It seems the fastai library takes the whole dataset into memory which is not possible for huge datasets. Is there a way to process such datasets with the library or you have to implement it yourself?
Images are always loaded in batches in memory?
I see in from_csv
(for example):
datasets = cls.get_ds(f, (trn_fnames,trn_y), (val_fnames,val_y), tfms, path=path, test=test_fnames)
So we don`t have data loading here and we have only filenames and labels.
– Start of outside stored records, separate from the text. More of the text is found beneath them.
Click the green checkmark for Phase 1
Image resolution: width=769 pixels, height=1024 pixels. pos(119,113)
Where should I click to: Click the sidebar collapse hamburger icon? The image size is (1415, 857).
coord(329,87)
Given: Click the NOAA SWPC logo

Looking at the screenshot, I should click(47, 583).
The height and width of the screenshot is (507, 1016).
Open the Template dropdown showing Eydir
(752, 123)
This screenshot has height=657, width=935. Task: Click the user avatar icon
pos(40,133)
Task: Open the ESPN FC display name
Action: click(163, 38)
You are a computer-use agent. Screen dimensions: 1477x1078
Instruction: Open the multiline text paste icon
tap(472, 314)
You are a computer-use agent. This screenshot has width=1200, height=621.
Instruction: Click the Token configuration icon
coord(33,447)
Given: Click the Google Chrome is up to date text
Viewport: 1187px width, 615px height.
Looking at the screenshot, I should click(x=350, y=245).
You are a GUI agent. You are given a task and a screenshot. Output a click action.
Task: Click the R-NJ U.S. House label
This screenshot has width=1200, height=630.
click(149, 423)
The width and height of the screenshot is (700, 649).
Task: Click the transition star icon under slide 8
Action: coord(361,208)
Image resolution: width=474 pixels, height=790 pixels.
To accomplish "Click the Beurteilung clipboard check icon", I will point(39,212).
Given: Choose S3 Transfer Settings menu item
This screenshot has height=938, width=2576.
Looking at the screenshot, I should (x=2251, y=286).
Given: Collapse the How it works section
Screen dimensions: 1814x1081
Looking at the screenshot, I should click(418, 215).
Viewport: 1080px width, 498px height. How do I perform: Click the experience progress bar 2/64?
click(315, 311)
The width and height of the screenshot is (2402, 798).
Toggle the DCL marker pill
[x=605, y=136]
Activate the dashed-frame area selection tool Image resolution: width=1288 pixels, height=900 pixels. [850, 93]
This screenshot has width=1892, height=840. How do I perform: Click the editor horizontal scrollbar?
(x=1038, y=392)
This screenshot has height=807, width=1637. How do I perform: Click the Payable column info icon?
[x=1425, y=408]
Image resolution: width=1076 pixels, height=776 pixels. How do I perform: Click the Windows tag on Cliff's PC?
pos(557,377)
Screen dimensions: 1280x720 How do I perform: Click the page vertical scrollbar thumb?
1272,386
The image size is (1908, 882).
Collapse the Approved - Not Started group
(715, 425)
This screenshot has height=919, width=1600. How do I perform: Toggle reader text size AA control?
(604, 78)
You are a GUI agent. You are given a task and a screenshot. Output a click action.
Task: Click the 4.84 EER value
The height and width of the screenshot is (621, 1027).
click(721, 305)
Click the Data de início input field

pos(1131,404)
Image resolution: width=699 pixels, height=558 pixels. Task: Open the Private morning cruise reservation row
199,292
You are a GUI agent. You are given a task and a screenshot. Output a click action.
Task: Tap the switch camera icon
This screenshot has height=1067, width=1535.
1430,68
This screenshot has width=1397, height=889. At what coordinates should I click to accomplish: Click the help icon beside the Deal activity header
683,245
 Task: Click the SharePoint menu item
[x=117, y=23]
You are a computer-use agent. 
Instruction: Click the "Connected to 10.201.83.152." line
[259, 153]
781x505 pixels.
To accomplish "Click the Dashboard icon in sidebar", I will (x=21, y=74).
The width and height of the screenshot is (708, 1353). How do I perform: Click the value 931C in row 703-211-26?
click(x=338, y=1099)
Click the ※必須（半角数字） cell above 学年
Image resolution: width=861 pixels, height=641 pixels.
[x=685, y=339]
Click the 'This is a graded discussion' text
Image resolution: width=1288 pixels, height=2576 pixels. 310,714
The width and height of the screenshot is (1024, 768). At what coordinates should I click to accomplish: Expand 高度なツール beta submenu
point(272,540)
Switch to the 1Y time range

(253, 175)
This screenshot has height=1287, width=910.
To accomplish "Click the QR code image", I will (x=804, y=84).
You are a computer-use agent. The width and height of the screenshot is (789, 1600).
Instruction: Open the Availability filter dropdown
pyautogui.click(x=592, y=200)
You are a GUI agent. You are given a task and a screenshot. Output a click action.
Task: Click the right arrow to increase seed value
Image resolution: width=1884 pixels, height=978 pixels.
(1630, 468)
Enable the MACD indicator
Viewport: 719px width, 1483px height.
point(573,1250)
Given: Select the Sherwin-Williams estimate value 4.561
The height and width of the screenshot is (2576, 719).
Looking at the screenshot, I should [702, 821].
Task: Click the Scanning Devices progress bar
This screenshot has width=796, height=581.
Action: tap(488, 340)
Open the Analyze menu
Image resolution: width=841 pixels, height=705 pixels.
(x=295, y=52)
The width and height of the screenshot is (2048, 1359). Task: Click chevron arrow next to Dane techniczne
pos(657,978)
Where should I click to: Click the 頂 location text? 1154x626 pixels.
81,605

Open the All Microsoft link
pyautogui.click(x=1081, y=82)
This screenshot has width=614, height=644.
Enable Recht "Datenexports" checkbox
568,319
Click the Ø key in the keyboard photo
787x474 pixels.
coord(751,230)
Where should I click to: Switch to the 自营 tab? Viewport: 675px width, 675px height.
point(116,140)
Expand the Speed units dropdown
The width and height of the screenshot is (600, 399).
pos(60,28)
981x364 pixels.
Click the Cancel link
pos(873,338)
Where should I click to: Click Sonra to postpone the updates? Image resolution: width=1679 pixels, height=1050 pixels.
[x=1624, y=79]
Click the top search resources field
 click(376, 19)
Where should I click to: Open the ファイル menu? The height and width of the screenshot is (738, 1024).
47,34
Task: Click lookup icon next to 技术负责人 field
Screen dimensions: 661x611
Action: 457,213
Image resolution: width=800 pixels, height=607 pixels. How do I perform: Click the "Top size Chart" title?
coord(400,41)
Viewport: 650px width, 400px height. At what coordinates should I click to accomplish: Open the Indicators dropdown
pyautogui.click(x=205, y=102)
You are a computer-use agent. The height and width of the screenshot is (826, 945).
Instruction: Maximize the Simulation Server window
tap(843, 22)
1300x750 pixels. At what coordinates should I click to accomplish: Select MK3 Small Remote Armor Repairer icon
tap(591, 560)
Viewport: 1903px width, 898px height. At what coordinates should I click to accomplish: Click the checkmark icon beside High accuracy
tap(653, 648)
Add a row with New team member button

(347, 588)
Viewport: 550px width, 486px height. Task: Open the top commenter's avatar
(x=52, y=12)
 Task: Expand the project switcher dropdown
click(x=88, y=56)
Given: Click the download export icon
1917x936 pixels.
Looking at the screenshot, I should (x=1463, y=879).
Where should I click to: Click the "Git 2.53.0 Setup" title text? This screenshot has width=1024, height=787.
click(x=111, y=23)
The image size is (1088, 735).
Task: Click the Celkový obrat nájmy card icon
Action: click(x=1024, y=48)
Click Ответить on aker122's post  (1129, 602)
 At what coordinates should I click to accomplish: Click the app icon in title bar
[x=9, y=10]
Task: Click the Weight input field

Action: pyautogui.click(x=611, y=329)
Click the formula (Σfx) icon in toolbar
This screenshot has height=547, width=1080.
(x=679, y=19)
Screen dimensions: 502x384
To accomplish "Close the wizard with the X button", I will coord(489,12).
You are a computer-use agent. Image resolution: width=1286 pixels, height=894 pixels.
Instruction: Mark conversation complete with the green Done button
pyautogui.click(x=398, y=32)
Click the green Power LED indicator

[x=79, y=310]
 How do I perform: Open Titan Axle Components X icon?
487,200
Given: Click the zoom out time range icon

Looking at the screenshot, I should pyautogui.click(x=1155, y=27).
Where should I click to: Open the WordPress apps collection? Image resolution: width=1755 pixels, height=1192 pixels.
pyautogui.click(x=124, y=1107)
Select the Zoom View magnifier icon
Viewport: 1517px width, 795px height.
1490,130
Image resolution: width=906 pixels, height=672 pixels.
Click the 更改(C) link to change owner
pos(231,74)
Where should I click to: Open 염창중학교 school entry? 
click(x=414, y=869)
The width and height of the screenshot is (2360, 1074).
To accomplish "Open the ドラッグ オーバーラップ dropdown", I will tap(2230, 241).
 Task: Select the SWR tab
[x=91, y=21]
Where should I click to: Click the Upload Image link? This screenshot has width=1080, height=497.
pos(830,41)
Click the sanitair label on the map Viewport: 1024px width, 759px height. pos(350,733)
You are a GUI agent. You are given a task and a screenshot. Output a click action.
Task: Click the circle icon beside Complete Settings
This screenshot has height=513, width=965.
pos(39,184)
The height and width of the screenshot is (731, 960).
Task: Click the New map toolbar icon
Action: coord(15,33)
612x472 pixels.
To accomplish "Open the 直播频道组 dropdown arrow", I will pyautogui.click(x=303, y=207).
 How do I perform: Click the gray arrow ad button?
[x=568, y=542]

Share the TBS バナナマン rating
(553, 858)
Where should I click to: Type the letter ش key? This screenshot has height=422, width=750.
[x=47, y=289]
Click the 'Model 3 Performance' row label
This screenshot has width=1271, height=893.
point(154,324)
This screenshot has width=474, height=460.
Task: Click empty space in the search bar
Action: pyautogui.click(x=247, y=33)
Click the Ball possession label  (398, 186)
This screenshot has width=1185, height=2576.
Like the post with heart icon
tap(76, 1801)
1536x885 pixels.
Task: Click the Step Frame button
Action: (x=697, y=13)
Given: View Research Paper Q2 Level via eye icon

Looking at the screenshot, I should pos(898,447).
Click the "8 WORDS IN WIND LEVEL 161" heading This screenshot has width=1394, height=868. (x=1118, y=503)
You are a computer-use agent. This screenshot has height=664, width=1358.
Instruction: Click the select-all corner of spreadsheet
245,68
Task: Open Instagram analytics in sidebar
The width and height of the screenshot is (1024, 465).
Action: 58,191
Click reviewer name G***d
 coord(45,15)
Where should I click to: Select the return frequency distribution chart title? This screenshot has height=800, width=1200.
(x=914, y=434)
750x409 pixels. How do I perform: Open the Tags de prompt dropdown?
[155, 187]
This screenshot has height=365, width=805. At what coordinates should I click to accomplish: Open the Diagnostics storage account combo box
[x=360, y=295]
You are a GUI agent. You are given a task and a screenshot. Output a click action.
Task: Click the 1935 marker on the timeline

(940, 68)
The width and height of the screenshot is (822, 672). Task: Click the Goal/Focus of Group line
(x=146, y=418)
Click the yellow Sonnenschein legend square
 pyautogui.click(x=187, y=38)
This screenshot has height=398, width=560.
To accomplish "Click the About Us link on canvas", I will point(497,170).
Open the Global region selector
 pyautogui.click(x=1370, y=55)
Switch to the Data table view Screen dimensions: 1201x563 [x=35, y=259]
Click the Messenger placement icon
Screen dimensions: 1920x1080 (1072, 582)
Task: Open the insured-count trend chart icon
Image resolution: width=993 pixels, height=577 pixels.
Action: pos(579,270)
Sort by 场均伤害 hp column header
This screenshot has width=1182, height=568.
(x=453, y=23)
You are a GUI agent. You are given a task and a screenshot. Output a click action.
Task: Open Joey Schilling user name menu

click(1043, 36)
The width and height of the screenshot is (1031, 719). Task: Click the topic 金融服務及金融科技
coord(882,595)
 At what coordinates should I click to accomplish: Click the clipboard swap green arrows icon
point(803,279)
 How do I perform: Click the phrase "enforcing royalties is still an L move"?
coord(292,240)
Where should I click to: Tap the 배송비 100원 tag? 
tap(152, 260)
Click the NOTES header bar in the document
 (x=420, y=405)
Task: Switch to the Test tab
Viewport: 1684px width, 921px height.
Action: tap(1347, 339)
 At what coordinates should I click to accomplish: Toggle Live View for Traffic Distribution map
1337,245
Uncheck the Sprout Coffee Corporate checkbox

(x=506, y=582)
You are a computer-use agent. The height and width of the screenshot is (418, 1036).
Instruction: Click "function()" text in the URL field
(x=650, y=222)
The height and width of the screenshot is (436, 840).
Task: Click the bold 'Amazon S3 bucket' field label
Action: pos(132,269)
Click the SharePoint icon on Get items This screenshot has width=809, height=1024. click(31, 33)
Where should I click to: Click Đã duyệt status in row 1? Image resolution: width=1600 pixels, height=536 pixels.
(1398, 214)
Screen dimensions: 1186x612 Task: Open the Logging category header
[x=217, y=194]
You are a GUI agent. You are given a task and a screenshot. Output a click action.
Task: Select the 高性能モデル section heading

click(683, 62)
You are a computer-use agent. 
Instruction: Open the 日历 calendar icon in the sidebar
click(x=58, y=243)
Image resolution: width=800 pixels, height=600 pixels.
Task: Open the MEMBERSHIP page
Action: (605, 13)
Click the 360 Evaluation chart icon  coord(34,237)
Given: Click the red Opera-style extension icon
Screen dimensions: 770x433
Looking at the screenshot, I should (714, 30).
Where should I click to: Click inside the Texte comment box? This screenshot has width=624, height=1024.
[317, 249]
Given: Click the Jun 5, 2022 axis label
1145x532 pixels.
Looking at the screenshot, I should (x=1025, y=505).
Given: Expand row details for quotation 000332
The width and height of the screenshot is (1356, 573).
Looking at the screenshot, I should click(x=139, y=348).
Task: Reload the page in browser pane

And only when we do forward / back-propagation we request for specific batch i and this is when some loading is happening:
class FilesDataset(BaseDataset):
def __init__(self, fnames, transform, path):
self.path,self.fnames = path,fnames
super().__init__(transform)
def get_x(self, i):
flags = cv2.IMREAD_UNCHANGED+cv2.IMREAD_ANYDEPTH+cv2.IMREAD_ANYCOLOR
fn = os.path.join(self.path, self.fnames[i])
return cv2.cvtColor(cv2.imread(fn, flags), cv2.COLOR_BGR2RGB).astype(np.float32)/255
You are right, I was wrong, it is not taking everything into memory. Rather when you have a huge dataset with a csv file, the csv parsing fails and the kernel dies. I think it is because of the huge dictionary it is creating.
Do you have the error message ? Lets read it altogether
There is no explicit error actually, the kernel just dies and restarts. I used print messages to trace that it is dying inside the nhot_labels function while creating the all_idx dictionary.
oh, I see. How big is your dataset (images, classes)? Do you see real memory overload? Maybe some other error with classes oh encoding like nan?